Voila. Totdaar de voorbereiding. Steek vervolgens de kip in de oven, en verlaag de temperatuur naar 200°C. Ga gerust een uur en twintig minuten iets anders doen. Tenzij u er nog iets anders bij serveert (ik maakte gestampte saffraanaardappelen), dan keert u best na een uurtje reeds terug.
Haal de kip uit de oven, leg ze op een vleesplenk, dek ze af met aluminiumfolie en daarbovenop een handdoek. Laat een kwartiertje rusten. Net genoeg tijd om uw saus te maken.

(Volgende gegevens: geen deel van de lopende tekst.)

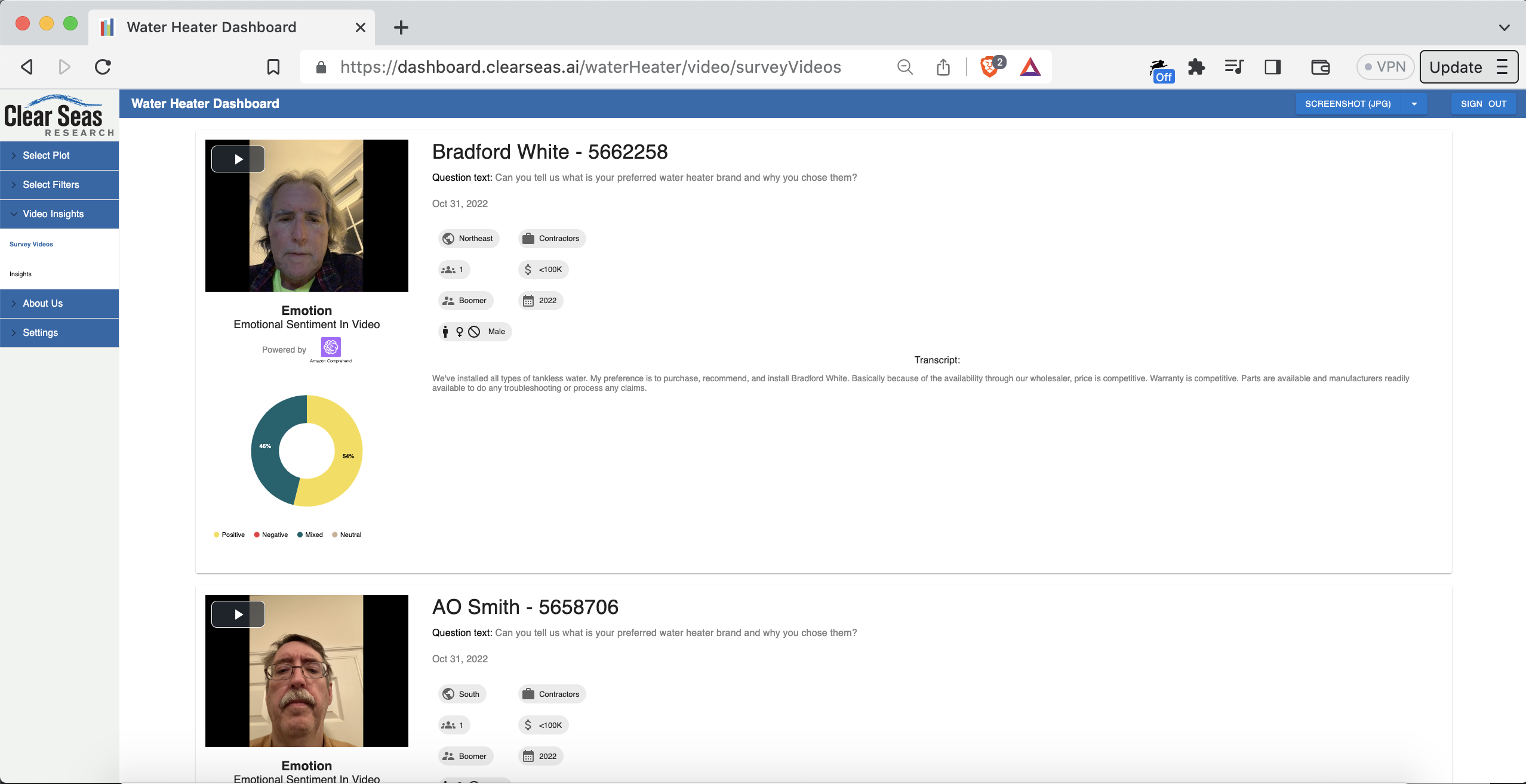Select the female symbol on the gender badge
Viewport: 1526px width, 784px height.
(459, 331)
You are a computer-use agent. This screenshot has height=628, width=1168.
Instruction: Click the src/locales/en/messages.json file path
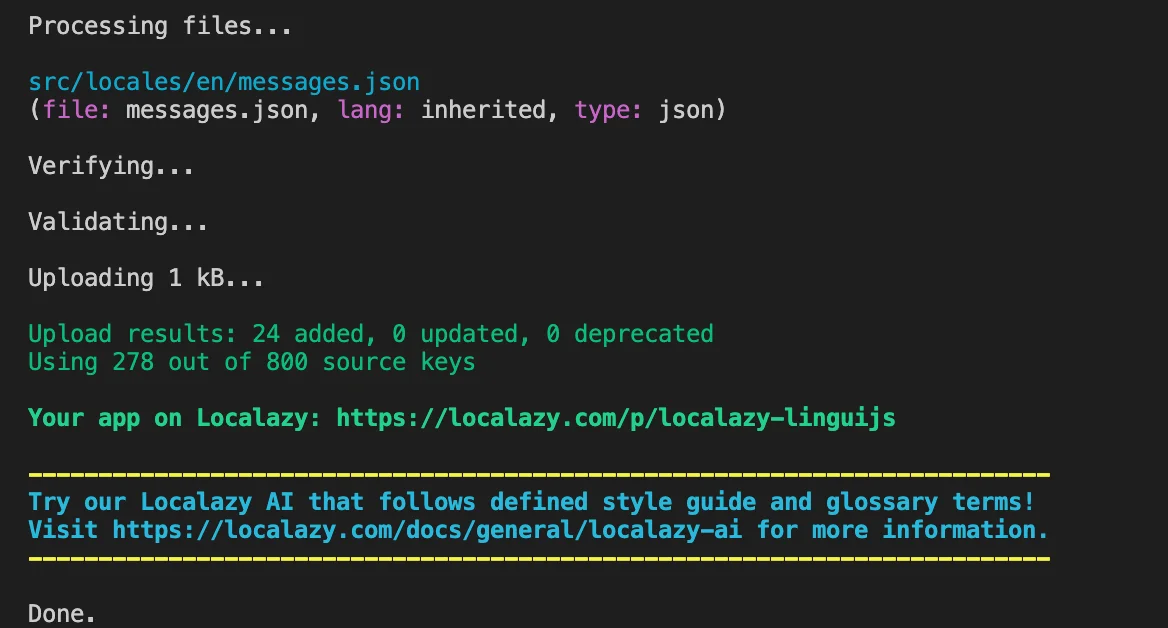224,82
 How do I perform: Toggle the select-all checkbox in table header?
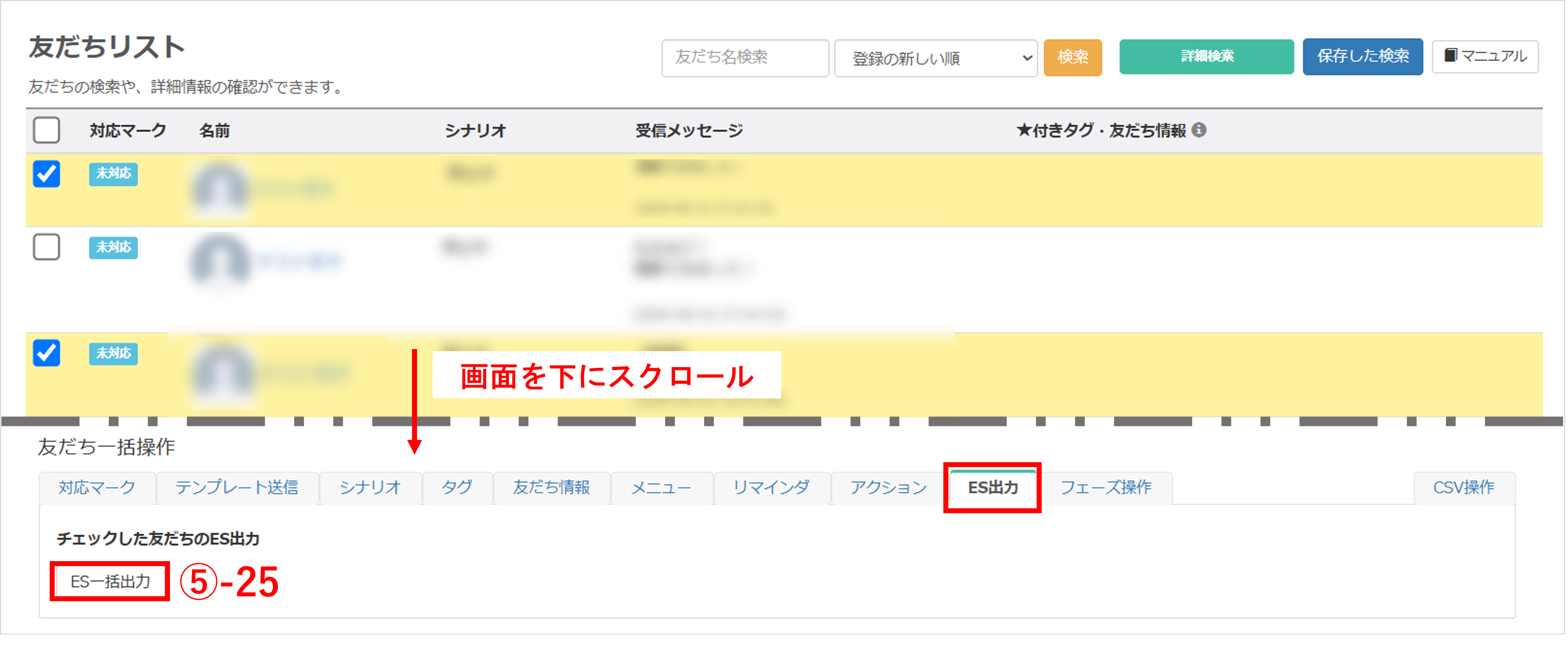pos(46,129)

De saus. Zet uw braadslee (zonder de kip maar met de groenten dus) op een hoog vuur, maar verwijder ongeveer 90% van het braadvet. Strooi een flinke lepel bloem over de groenten en roer. Hou uw braadslee stevig vast met een ovenwant, en plet de groenten –die mogen grof blijven. Voeg een glas wijn toe, en laat de alcohol uitkoken. Voeg dan (warm) water toe, tot het water een kleine centimeter hoog staat in de braadslee. Laat alles flink doorkoken, en schraap met een houten lepel over de bodem van de braadslee om zo de smaken los te krijgen. Giet de saus door een zeef, en serveer, samen met de kip die nu lang genoeg heeft kunnen rusten.
Smakelijk.
Dit recept kan niet verkeerd lopen, en de kip smaakte overheerlijk. Henri heeft zijn bord zo rap of tellen leeggegeten, en hij was gek op de saus.